American Hegemony and the Postwar Reconstruction of Science in Europe is a book by John Krige published in 2008 by MIT Press.
==Summary==
The book explores how the United States exerted influence over scientific practices and institutions in Western Europe after World War II. Krige argues that influential American figures collaborated with local elites to promote American scientific, technological, and Cold War agendas in Europe. Through case studies, Krige demonstrates how key individuals and organizations, such as the Rockefeller and Ford Foundations, NATO Science Committee, and prominent scientists like Isidor I. Rabi and Vannevar Bush, attempted to Americanize scientific fields like physics, molecular biology, and operations research. The book highlights efforts to support European scientific institutions like CERN, the Niels Bohr Institute, and the French CNRS.
==Reviews==
Jacob Darwin Hamblin stressed Krige's focus on the American influence on European science post-World War II. He commended the author for elucidating how American institutions shaped European scientific practices and values, particularly in the context of the Cold War. Hamblin also highlighted Krige's adept exploration of the role of philanthropic organizations like the Rockefeller and Ford Foundations in promoting American scientific ideals abroad.

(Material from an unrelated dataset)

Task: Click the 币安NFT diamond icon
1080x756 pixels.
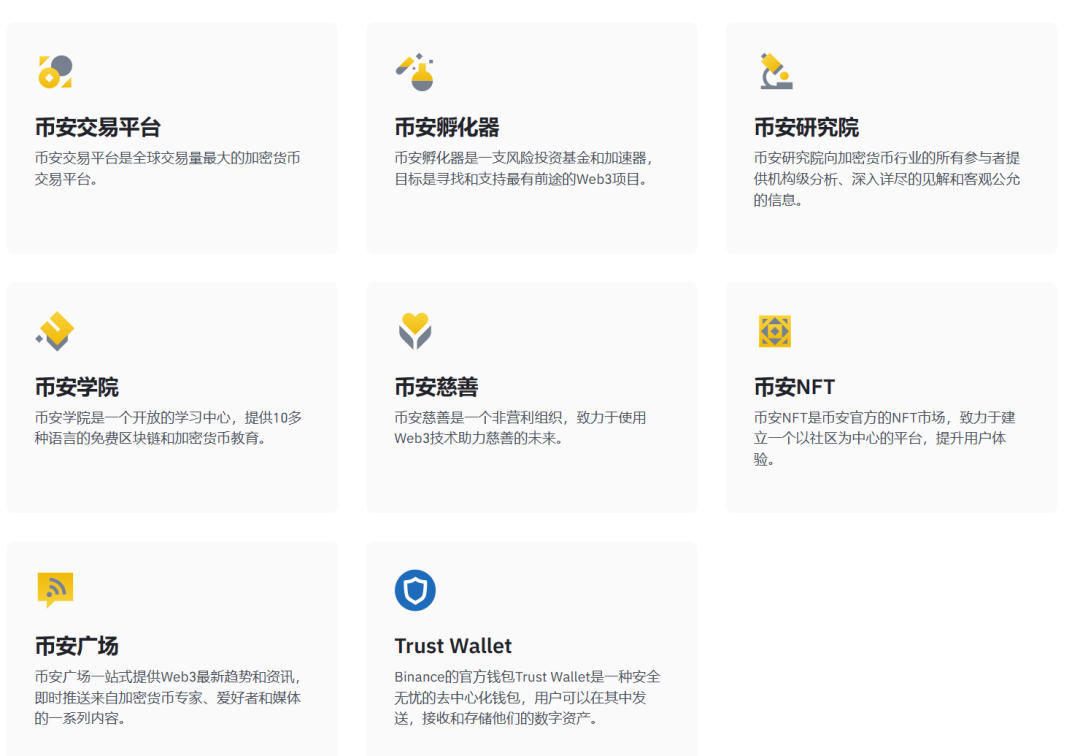Action: click(x=775, y=331)
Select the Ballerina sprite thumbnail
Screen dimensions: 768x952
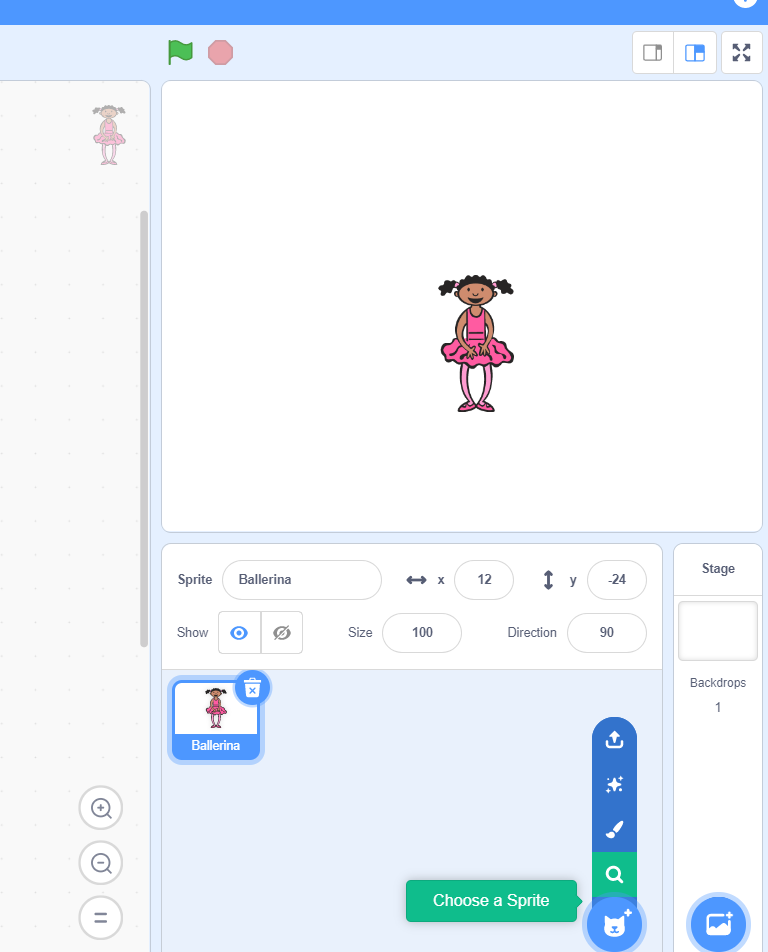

Giles Scott-Smith lauded Krige for the book's theoretical depth and analytical precision. Scott-Smith praised the author's examination of how US hegemony shaped scientific endeavors in Europe after World War II, emphasizing the collaborative nature of this hegemony and its impact on institutions like CERN and CNRS. The reviewer also underscored the book's exploration of both self-interest and general interest driving American efforts to reshape European socio-economic landscapes, while acknowledging the complexities and challenges inherent in imposing a US blueprint on European institutions.